Hacker News new | ask | show | jobs
by wbh1 2606 days ago
Surprised to see Prometheus hasn't been mentioned yet, and even Nagios is being mentioned as a better alternative. My company (higher-ed, ~100k combined students/fac/staff) is desperately trying to get away from Nagios. Once you get Nagios to the scale where you have to implement mod_gearman, you've gone too far.

I'd recommend taking a look at Prometheus[1]. It has its own _very_ performant TSDB, there's exporters for just about everything, it's the defacto way that things like Kubernetes expose metrics, and it has first class support in Grafana for visualization.
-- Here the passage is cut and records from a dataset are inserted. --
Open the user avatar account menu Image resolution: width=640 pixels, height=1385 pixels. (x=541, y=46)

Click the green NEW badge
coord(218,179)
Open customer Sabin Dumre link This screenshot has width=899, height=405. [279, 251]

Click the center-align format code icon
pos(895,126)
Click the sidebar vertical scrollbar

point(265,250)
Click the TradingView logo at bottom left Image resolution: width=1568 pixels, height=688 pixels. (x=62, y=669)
We POC'd Zabbix, Icinga, ScienceLogic, Instana, Sensu, and Prometheus. Prometheus was our favorite. Take a look at the comparison between it and other popular monitoring products to see if it fits your needs though [2].

[1] https://github.com/prometheus/prometheus [2] https://prometheus.io/docs/introduction/comparison/

1 comments

The problem I have with Prometheus is, I have most of my nodes in very closed networks I don't have control (Healthcare) and I can't set up proxies so Prometheus can reach them, I can only go outside. So, by now, my best option seems to be InfluxDB, which doesn't look bad to me.
I've been using InfluxDB for ~3 years now for storing metrics (almost exclusively via Telegraf, a few custom ones), and it has been great! It replaced a collectd setup and dramatically decreased load across my fleet.
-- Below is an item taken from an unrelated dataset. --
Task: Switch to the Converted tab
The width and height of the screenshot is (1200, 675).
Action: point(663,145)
When I first started using it, it was pretty early and had some issues. In fact, I nearly trashed it. I also didn't like the pull vs. push model from Prometheus. They ended up resolving the InfluxDB issues I was having right as I was about to give up on it, and it's been solid since. I use it with Grafana to generate graphs of system use. I set it up before TICK was a thing.

I was about to like InfluxDB but ever since people say it eats memory and your data, I stopped caring.

https://github.com/VictoriaMetrics/VictoriaMetrics/wiki/FAQ

("How does VictoriaMetrics compare to InfluxDB?")

That hasn't been my experience. I've been running it for ~3 years in our dev, stg, and prod environments. Prod is using 1.5GB of RAM on a 5GB instance. I've never had a data loss issue.
I'd recommend giving a try to VictoriaMetrics. It requires less hardware resources - RAM, CPU, disk - comparing to InfluxDB [1] and it supports PromQL - much nicer query language for typical time series queries comparing to InfluxQL or Flux [2]. It may be used as a drop-in replacement instead of InfluxDB on the ingestion path [3].

[1] https://medium.com/@valyala/insert-benchmarks-with-inch-infl...

[2] https://medium.com/@valyala/promql-tutorial-for-beginners-9a...

[3] https://github.com/VictoriaMetrics/VictoriaMetrics/wiki/Sing...